Flying club members take to the skies

Clarence Sendelbeck of Waterloo works on one of his planes out at the flying grounds. Sendelbeck has been flying since he was a young boy and has almost 50 aircrafts in his collection. (Robyn Dexter photo)

Cruising down Bluff Road on a sunny Saturday, drivers may have noticed small airplanes swooping acrobatically through the sky above a pavilion just outside of Columbia.

These small aircraft are flown by members of the Columbia R/C Flying Club, a group of passionate guys who have been flying model radio control airplanes for decades.

As the temperatures grow warmer and the spring season settles in, club members will be visible at the site nearly every day it’s nice out.

The club has 68 active members and many attending non-members from both Illinois and Missouri. They come from all over — Columbia to Millstadt to Ballwin, Mo. — to take off into the rural Monroe County sky.

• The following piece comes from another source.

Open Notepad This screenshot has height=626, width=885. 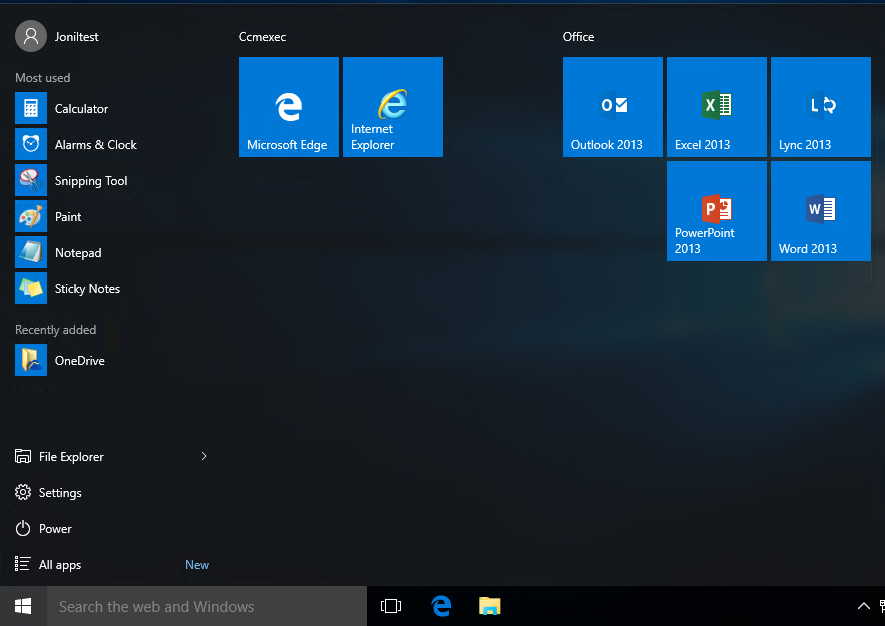78,252
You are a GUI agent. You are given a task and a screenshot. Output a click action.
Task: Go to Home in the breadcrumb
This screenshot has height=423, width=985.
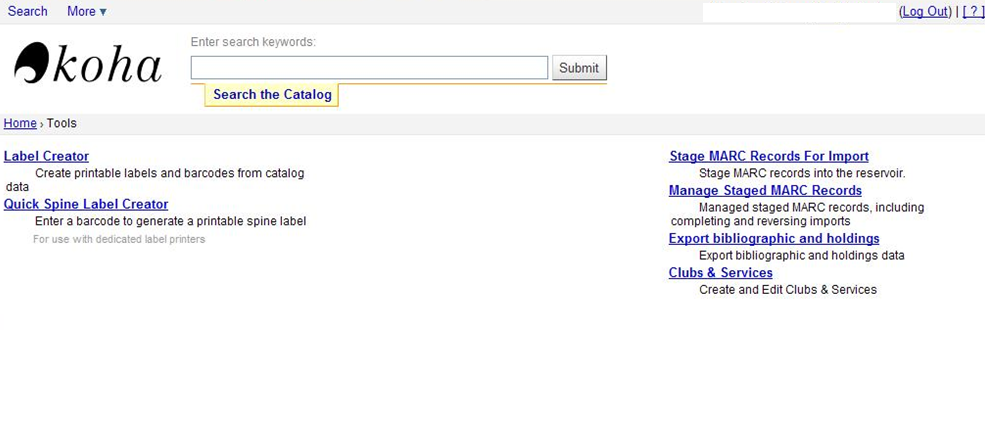point(20,123)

In addition to the regular days of flying, the club also hosts several events throughout the year, including barbecues and an annual swap meet, which serves as the group’s biggest fundraiser.

Another activity the club regularly hosts is what is known as a “fun fly.” This event consists of a series of friendly competitions that in the past have included components such as an egg drop and limbo that test the flying and acrobatic skills of the pilots.

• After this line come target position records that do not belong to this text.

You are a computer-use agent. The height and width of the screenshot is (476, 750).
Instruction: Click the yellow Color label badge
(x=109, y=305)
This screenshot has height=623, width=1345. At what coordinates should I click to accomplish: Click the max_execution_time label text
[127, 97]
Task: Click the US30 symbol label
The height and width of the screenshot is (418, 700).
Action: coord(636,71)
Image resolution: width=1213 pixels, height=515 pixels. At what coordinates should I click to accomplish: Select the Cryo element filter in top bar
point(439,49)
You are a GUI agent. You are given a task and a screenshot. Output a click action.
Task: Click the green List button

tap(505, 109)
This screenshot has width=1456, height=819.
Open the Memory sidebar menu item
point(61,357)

The next fun fly event will take place June 8.

Like any club or organization, the Columbia R/Cs have an executive board of officers, including president Jeff Dixen and his father, Ken, who is the vice president.

Jeff said he has been flying for about five years and got interested in it when he saw his brother fly a small electric plane up at a park.

“I started looking into it and my dad wanted to get into it too,” Jeff said. “It gives me a chance to spend a lot more time with him. We’re together pretty much every weekend flying.”

Jeff and other group members mentioned that people often stop as they’re driving by, trying to figure out what group members are doing out at their site.

“A lot of people with kids stop, and people will come and set up lawn chairs and watch us,” Jeff said. “Our guys’ll go over and talk to them. If the interest is there, we’ll tell them how to get started.”

Warm and welcoming, group members encourage prospective members to get involved and learn how to fly on the “club trainer,” a radio control aircraft that is owned by the entire club and is ideal to learn on.

“There’s nothing like the feeling, the shakes and the anxiety you get when you’re flying a plane for the first time,” Jeff said.

Instructors teach new members on a “buddy box,” which allows the instructor to take over with the flip of a switch if the student loses control or needs help.

“Crashing? It happens,” Jeff said. “I’ve crashed my fair share.”

Many of the planes aren’t too difficult to piece back together if they crash into the field, but others require more work to put back together.

“The planes these days are so cheap, though,” he said. “You can easily get into this hobby for less than $200 and have a blast doing it. It can be as expensive or as inexpensive as you want it to be.”

Club members’ planes vary in power from electric to gas to nitro powered. In the last two or three years, Jeff said the electric planes have gotten popular. They are generally quieter.

He said most of the club’s members have found out about the club just by word of mouth or driving by.

“They come on down, and next thing you know, they’re hooked,” he said. “It’s not a hobby that’s out in the mainstream.”

On Sept. 14, Show-Me R/C Air Shows from St. Louis will present an exhibition of giant aircrafts out at the Columbia flying grounds.

Member and newsletter editor Dave Pavlakes said this is one of the most impressive events of the year because the aircrafts are massive and cost several thousand dollars.

Jeff described the size of the aircrafts by saying a small child could fit in them.

“The motors are basically the size of a motorcycle,” he said. “They probably have close to a 12-foot wingspan.”

The festivities will also include a barbecue out at the Columbia flying grounds.

“Everybody brings a dish and we barbecue,” Dixen said. “Families come out and it’s just an all-around good time.”

They meet in the meeting room at West Park Bowl in Columbia every even month on the second Thursday. The next meeting will be June 12 at 7:30 p.m.